I hab Fernweh nach da oben, i hab Hamweh nach dein Reich!
Alle Grenzn san vaschobn, denn wer sonst macht alles neich?

Sie ziagt mi hin zu Dia, die Sehnsucht tief in mia,
S’Verlangen, dass was bleibt, net nua Vagänglichkeit
Sie ziagt mi hin zu Dia, die Sehnsucht tiaf in mia,
S’Verlangen nach mehr Zeit, der Wunsch nach Ewigkeit!

Ein Versuch, diese tiefe „Sehnsucht“  in einem meiner Lieder zu besingen.

Resümee :

Warum stecken wir so viel Zeit und Energie in materielle, sichtbare Dinge, wenn sie ohnehin keinen Bestand haben und wir nichts, aber auch wirklich nichts, mit „hinüber“ mitnehmen können?

Der Stellenwert von Besitz, Ehrsucht, körperlicher Fitness etc. ist deutlich zu hinterfragen! Was treibt uns denn so, wenn am Ende ja doch nichts übrig bleibt?
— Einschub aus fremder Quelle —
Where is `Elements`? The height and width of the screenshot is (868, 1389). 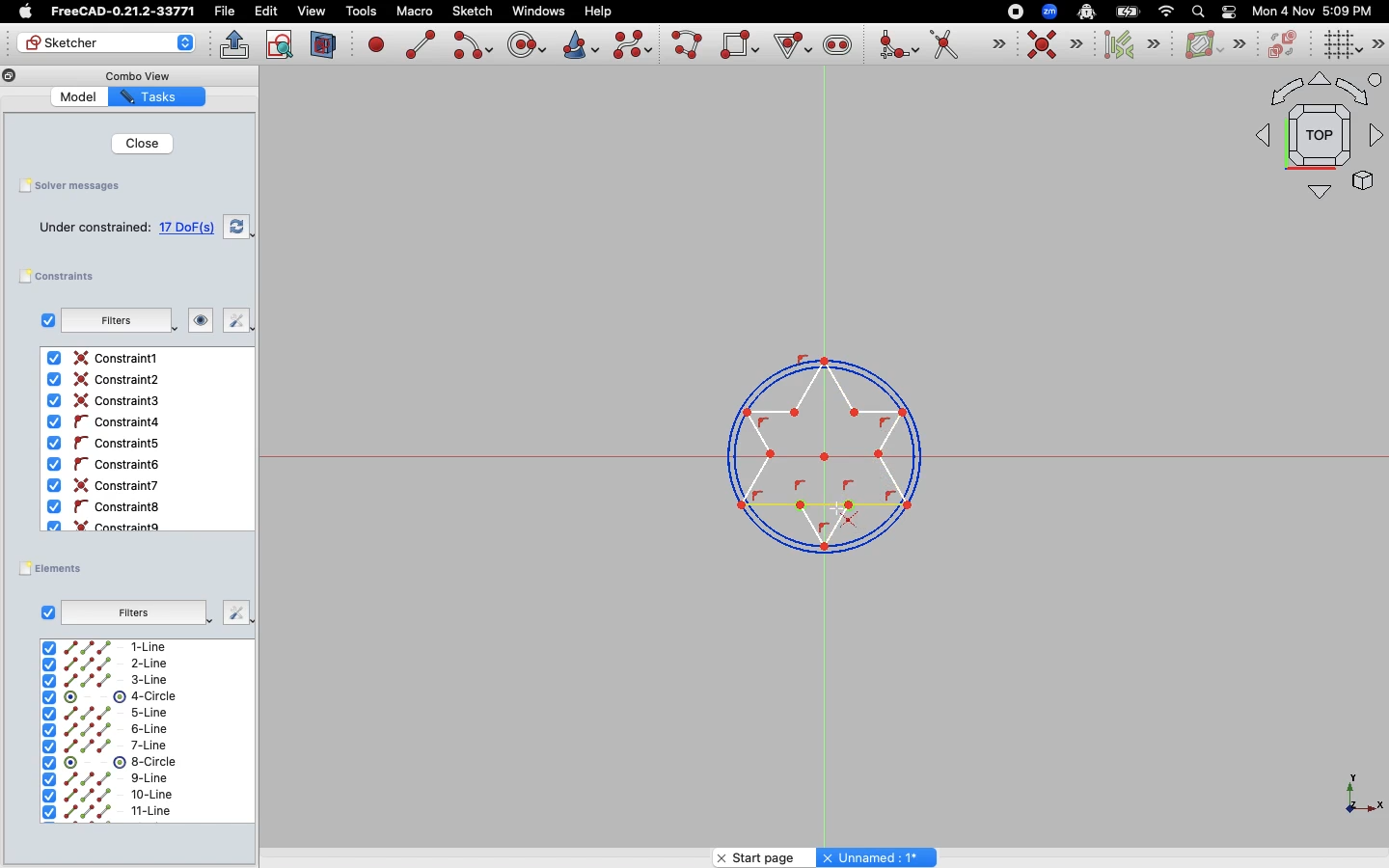 Elements is located at coordinates (56, 568).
„Was hilft es uns denn, dass wir in den Wind gearbeitet haben“, fragt  auch der Prediger (Kap. 5, 15b)

Gottes Wort zeigt uns einen viel besseren, effizienteren Weg:

„Seid ihr nun mit Christus auferweckt, so sucht, was droben ist, wo Christus ist, sitzend zur Rechten Gottes. Trachtet nach dem, was droben ist, nicht nach dem, was auf Erden ist. (Kol. 3, 1f)

„Sammelt euch keine Reichtümer hier auf der Erde, wo Motten und Rost sie zerfressen und wo Diebe einbrechen und sie stehlen. Sammelt euch stattdessen Reichtümer im Himmel, wo weder Motten noch Rost sie zerfressen und wo auch keine Diebe einbrechen und sie stehlen. Denn wo dein Reichtum ist, da wird auch dein Herz sein.“, meint Jesus in der Bergpredigt (Mt. 6, 19 -21)

Wenn ihm unser Herz gehört, gehört uns auch seine Zukunft, und diese ist herrlich, ewig und unvergänglich!